== Task requirements ==
Of the records below, reproduce only the span that opens with the line containing "The image size is (604, 806)." and closes with the last line.

== Material provided ==
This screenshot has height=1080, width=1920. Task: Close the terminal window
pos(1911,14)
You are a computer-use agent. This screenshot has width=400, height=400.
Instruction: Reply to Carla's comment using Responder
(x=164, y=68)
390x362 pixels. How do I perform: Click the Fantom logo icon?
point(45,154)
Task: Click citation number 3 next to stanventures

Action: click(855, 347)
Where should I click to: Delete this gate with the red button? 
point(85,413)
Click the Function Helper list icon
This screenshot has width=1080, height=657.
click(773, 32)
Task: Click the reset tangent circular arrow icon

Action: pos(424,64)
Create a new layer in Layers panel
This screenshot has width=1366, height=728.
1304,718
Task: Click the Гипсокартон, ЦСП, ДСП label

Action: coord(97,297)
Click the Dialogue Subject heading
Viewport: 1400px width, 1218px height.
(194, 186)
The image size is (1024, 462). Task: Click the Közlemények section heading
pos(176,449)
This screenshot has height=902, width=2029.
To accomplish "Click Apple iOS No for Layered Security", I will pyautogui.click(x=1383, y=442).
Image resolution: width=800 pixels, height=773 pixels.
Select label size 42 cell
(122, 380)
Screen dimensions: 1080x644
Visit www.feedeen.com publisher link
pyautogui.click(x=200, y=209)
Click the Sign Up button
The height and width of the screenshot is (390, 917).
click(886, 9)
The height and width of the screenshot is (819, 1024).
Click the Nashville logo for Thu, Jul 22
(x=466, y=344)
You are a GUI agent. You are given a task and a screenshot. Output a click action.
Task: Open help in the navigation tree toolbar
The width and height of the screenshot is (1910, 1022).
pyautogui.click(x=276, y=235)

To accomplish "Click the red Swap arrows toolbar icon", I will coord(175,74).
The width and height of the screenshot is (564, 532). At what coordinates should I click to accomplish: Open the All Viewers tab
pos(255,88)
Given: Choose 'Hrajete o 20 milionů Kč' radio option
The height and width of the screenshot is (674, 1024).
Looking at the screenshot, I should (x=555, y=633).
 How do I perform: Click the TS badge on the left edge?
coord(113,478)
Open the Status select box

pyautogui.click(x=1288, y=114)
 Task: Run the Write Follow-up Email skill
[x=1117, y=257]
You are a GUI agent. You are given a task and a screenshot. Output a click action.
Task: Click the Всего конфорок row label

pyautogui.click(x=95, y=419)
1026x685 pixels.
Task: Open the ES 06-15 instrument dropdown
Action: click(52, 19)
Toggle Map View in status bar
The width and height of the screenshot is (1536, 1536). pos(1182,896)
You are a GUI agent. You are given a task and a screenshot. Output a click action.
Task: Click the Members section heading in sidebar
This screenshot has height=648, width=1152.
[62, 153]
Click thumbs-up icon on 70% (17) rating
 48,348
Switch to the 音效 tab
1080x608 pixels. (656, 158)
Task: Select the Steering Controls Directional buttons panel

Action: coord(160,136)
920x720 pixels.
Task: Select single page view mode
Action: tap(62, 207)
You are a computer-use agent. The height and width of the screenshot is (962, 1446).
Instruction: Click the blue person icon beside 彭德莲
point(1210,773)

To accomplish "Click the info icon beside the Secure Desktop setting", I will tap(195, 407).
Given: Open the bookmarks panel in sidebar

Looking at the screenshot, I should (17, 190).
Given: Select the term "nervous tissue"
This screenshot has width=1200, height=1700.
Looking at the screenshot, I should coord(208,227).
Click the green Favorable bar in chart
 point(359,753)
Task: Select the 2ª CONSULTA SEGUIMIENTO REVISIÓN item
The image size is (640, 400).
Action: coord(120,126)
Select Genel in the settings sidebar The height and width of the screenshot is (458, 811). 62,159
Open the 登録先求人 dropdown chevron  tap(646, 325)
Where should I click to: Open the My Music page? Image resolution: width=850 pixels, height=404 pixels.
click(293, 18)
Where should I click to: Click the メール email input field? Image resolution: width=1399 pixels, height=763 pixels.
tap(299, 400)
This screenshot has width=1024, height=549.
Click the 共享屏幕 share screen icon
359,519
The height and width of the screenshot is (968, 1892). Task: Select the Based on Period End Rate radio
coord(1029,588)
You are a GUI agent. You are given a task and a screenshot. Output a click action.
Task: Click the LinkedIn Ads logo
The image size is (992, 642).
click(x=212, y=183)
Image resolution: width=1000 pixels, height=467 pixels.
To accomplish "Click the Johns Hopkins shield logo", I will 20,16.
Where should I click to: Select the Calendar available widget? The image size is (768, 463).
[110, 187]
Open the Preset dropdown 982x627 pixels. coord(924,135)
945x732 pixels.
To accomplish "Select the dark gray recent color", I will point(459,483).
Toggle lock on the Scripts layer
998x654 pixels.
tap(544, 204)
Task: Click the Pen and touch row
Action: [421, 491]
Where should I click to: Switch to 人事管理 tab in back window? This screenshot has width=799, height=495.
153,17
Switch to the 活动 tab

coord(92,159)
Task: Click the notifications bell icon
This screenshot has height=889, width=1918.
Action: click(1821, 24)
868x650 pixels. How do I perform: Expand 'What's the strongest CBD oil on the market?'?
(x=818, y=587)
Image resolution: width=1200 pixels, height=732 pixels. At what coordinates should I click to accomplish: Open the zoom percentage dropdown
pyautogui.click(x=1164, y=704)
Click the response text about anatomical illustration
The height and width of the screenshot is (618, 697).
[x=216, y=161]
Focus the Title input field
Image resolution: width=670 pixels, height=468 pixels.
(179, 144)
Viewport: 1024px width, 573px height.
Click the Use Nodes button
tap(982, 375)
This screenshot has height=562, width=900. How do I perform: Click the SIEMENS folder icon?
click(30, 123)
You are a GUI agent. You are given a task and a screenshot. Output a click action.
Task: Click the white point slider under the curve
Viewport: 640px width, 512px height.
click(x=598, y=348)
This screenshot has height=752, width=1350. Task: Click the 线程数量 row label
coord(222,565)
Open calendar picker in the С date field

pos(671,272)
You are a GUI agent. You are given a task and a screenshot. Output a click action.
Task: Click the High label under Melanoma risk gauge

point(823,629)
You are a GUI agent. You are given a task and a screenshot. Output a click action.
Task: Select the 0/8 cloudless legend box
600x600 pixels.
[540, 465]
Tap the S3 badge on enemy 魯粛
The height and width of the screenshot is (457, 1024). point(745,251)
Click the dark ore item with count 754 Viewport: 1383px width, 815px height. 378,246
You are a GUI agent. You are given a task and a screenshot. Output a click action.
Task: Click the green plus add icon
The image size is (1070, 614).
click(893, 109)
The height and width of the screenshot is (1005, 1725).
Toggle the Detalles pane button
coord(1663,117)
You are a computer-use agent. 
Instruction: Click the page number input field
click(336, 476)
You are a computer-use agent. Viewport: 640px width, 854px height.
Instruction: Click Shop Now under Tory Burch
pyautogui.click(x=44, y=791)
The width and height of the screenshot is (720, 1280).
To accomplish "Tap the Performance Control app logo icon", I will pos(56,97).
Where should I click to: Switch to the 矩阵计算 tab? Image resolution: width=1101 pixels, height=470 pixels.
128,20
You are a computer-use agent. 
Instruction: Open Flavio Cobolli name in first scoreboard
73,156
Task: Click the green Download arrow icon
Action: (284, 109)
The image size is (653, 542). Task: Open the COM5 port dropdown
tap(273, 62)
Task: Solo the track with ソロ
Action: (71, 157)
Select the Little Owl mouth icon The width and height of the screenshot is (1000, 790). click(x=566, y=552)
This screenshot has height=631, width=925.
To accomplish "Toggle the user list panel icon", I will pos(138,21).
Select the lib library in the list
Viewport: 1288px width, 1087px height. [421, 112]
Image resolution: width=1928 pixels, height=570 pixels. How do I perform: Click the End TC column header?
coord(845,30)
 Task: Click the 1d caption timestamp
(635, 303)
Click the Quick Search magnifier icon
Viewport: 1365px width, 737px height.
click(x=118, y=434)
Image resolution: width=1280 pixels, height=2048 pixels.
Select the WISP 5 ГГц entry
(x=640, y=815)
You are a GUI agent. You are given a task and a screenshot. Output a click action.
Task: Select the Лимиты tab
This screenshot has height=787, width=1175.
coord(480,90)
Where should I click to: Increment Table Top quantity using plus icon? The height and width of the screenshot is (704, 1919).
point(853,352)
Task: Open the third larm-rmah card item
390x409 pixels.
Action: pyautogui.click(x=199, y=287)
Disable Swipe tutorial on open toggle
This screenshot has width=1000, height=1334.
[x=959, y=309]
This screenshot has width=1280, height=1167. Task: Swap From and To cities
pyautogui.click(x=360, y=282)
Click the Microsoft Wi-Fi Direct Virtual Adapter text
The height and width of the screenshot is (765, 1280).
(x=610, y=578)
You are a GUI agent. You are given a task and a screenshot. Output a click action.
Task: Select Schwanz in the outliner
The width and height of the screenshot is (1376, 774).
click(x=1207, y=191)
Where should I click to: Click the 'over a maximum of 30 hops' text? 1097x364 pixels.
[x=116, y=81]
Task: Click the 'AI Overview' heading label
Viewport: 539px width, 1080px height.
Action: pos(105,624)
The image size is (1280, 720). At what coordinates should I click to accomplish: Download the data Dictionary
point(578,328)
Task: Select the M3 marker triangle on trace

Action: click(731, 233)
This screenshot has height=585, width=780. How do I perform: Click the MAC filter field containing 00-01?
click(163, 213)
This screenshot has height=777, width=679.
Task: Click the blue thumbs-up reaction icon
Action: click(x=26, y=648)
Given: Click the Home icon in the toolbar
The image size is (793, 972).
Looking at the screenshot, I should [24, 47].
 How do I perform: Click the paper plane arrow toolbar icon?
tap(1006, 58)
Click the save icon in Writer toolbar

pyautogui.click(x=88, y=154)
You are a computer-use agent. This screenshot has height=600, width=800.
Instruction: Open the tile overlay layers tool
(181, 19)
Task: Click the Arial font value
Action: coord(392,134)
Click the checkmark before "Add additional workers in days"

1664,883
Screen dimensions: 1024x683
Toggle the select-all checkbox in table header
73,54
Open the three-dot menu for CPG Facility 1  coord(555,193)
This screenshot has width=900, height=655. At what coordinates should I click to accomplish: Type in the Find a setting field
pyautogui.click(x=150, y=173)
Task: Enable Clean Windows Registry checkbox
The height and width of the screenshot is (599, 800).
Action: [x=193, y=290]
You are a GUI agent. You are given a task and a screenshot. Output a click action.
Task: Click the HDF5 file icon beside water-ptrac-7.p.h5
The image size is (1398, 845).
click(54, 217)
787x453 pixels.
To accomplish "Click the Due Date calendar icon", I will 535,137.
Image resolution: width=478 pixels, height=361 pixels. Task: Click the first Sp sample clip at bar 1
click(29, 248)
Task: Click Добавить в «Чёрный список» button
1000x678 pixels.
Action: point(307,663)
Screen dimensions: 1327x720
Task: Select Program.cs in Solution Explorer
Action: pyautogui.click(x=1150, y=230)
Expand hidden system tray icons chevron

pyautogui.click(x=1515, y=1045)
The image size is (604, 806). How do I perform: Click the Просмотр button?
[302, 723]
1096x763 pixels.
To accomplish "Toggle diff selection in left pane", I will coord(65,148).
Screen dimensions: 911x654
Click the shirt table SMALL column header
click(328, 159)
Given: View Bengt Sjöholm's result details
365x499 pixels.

== Response to the exercise ==
The image size is (604, 806). How do I perform: Click the Просмотр button?
[302, 723]
1096x763 pixels.
To accomplish "Toggle diff selection in left pane", I will coord(65,148).
Screen dimensions: 911x654
Click the shirt table SMALL column header
click(328, 159)
Given: View Bengt Sjöholm's result details
365x499 pixels.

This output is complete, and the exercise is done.